START Input material

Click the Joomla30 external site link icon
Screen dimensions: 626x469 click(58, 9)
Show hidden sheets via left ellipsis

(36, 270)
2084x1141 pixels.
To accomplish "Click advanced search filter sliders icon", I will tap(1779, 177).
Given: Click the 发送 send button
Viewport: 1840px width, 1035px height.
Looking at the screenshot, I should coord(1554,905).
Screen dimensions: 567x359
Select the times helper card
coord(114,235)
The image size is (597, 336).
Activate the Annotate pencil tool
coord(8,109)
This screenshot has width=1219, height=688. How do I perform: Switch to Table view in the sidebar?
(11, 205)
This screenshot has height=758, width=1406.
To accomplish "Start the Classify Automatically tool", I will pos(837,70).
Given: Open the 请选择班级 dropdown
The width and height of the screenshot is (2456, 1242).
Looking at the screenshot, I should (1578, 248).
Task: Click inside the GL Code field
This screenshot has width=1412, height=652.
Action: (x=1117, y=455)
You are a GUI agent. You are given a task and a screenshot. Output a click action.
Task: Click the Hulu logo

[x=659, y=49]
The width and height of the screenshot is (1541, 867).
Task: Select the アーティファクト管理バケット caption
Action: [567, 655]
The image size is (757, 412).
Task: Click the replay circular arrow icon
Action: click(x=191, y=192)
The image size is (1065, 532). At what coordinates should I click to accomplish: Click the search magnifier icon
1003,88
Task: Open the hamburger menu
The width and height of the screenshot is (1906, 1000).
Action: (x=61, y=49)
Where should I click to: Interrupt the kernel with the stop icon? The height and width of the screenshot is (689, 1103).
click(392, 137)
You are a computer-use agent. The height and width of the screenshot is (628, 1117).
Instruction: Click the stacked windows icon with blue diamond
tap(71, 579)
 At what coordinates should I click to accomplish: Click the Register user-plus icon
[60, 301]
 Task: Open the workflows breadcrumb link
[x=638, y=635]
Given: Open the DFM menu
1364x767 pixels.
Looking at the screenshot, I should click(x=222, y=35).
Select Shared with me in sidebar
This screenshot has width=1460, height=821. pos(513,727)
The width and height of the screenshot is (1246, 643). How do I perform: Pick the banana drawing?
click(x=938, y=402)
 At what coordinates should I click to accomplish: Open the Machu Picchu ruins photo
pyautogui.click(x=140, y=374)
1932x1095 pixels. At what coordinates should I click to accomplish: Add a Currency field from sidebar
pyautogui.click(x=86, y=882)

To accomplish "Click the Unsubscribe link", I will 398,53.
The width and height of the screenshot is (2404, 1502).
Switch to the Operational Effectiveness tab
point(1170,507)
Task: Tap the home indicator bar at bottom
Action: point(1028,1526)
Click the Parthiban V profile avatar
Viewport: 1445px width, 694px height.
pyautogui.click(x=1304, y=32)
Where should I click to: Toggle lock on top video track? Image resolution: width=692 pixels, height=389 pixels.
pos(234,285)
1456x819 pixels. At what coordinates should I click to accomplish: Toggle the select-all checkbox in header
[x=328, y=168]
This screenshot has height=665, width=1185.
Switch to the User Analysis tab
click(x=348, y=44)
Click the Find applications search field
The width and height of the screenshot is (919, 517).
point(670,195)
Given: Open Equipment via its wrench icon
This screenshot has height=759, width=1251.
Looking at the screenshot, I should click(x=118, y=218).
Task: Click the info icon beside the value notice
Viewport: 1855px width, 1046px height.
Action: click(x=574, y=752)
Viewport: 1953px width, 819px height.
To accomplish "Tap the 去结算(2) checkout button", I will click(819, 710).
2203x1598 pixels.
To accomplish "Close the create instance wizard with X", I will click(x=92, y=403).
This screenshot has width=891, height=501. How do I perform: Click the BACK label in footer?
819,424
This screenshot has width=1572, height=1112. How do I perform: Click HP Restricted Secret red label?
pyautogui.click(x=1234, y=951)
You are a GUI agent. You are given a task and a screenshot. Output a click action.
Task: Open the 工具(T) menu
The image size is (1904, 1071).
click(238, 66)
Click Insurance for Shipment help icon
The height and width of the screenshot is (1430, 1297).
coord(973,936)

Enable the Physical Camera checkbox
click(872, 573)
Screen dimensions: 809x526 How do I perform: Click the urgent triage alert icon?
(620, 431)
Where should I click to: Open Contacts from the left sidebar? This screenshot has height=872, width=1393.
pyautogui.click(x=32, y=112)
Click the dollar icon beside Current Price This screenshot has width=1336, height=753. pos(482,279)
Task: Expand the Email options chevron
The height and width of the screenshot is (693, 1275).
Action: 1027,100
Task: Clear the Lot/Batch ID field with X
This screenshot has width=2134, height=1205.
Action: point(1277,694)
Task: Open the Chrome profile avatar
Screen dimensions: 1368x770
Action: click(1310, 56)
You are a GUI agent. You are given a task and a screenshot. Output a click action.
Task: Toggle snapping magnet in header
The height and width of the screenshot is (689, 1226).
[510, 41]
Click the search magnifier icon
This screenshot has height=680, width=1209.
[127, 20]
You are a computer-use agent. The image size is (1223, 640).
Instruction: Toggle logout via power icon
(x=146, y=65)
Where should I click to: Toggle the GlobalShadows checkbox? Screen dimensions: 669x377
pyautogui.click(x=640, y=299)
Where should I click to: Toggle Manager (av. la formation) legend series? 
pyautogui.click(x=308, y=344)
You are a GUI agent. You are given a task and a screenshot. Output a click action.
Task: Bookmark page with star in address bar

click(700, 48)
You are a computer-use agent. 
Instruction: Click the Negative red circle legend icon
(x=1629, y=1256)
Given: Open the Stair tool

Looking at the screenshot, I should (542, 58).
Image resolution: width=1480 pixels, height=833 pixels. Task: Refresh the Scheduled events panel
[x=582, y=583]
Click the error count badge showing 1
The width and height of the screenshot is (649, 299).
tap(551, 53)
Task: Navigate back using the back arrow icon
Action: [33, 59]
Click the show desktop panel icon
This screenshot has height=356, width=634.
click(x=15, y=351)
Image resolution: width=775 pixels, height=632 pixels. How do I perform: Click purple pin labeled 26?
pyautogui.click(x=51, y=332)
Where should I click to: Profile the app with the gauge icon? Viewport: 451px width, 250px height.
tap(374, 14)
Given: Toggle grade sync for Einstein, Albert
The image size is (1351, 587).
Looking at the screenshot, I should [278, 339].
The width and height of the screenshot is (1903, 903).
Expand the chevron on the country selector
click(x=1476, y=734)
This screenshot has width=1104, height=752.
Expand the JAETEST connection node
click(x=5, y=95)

END Input material

§ What to do
Look through the entries and copy every line in which the string "computer" appears.

§ Task solution
You are a computer-use agent. The height and width of the screenshot is (628, 1117).
You are a computer-use agent. The image size is (1223, 640).
You are a computer-use agent. 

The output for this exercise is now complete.